Would Obama have acted differently had he been in Washington or had he had the benefit of the arguments and the intelligence that the administration was offering to the Congress debating that resolution? During the 2002-2003 timeframe, he was a minor local official uninvolved in the national debate on the war so we can only judge from his own statements prior to the 2008 campaign. Obama repeated these points in a whole host of interviews prior to announcing his candidacy. On July 27, 2004, he told the Chicago Tribune on Iraq: "There's not much of a difference between my position and George Bush's position at this stage." In his book, The Audacity of Hope, published in 2006, he wrote, "...on the merits I didn't consider the case against war to be cut-and- dried." And, in 2006, he clearly said, "I'm always careful to say that I was not in the Senate, so perhaps the reason I thought it was such a bad idea was that I didn't have the benefit of US intelligence. And for those who did, it might have led to a different set of choices."
I was involved in that debate in every step of the effort to prevent this senseless war and I profoundly resent Obama's distortion of George Bush's folly into Hillary Clinton's responsibility. I was in the middle of the debate in Washington. Obama wasn't there. I remember what was said and done. In fact, the administration lied in order to secure support for its war of choice, including cooking the intelligence and misleading Congress about the intent of the authorization. Senator Clinton's position, stated in her floor speech, was in favor of allowing the United Nations weapons inspectors to complete their mission and to build a broad international coalition. Bush rejected her path. It was his war of choice.
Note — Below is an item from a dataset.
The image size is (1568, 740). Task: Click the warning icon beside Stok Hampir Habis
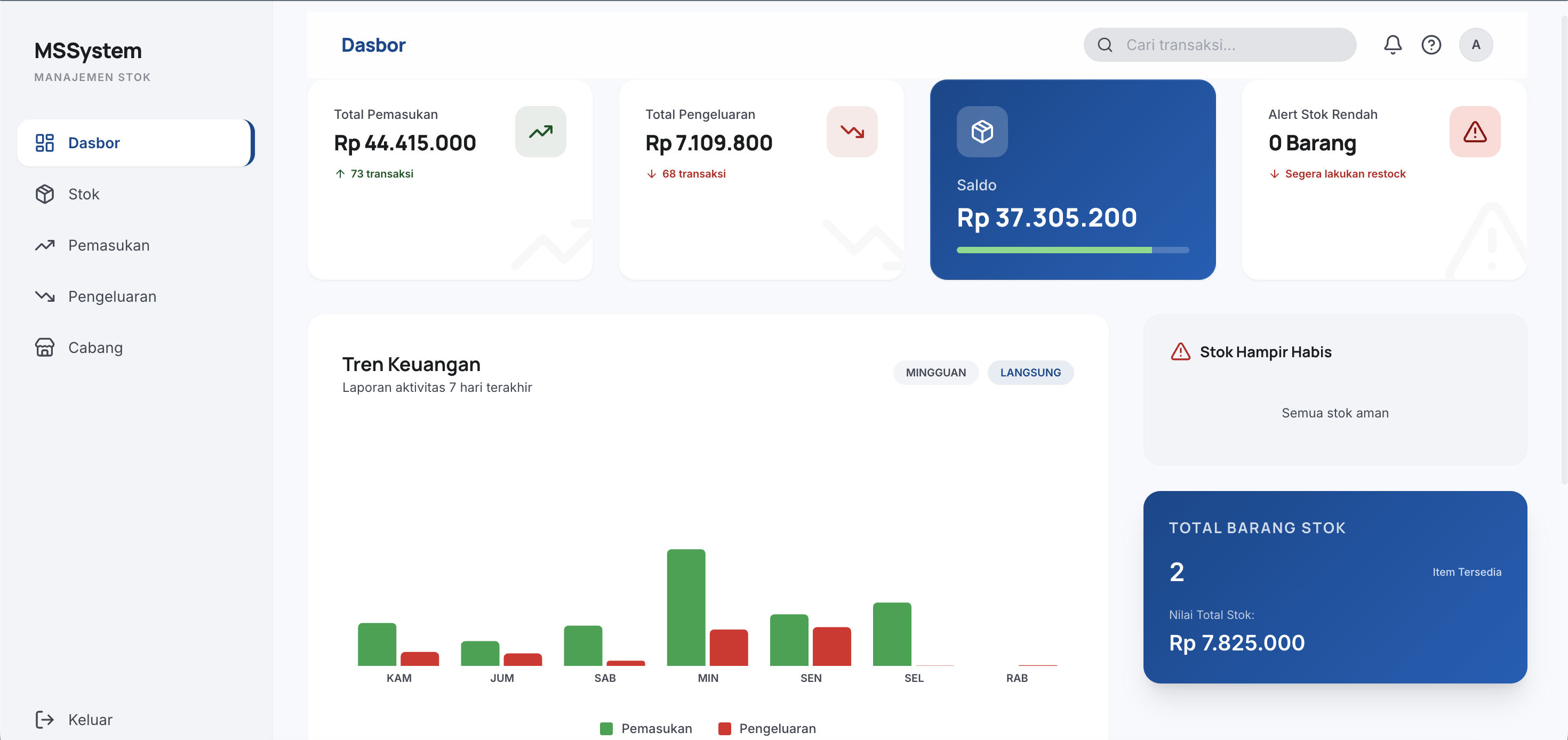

There is no credible reason to conclude that Obama would have acted any differently in voting for the authorization had he been in the Senate at that time. Indeed, he has said as much. The supposed intuitive judgment he exercised in his 2002 speech was nothing more than the pander of a local election campaign, just as his current assertions of superior judgment and scurrilous attacks on Hillary Clinton are a pander to those who now retroactively think the war was a mistake without bothering to acknowledge Senator Clinton's actual position at the time and instead fantasizing that she was nothing but a Bush clone. Obama willfully encourages and plays off this falsehood.
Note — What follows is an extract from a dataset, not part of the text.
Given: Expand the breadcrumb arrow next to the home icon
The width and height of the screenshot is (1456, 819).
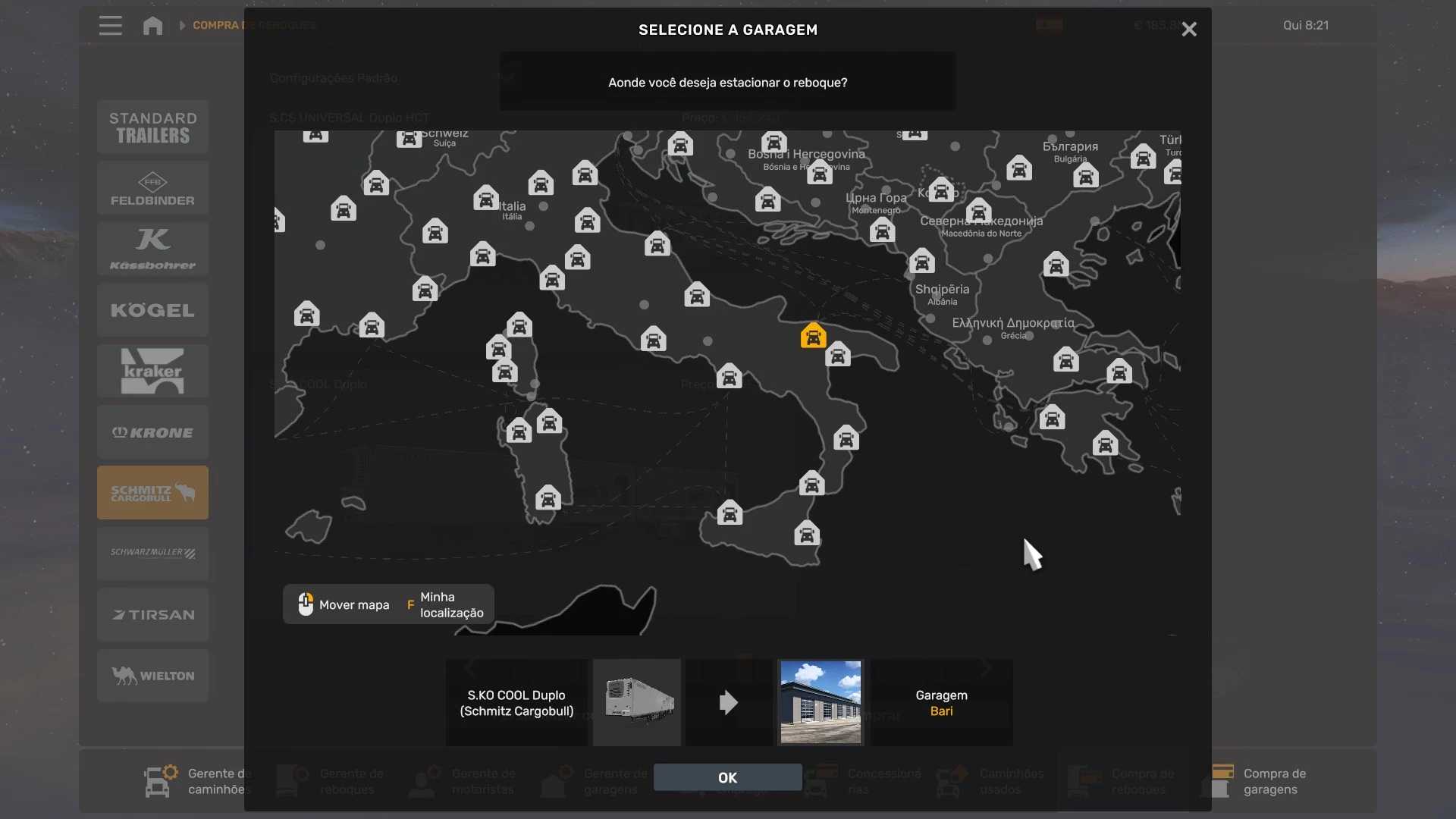Looking at the screenshot, I should coord(182,26).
What should we make of Obama's other judgments in foreign affairs? Take Afghanistan, for example. It has been evident for some time that our efforts there are going badly and that cooperation and support from our NATO allies would be helpful.As chairman of the subcommittee on Senate Foreign Relations responsible for NATO and Europe, Obama could have used his lofty position actually to engage the issue and pressure the administration to take some action to improve our chance of success in that conflict against the Taliban and Al Qaeda. Of course, that would have involved holding hearings, questioning administration witnesses, and taking a position and offering alternatives. That is what we expect that from senators in a democracy. It is called oversight.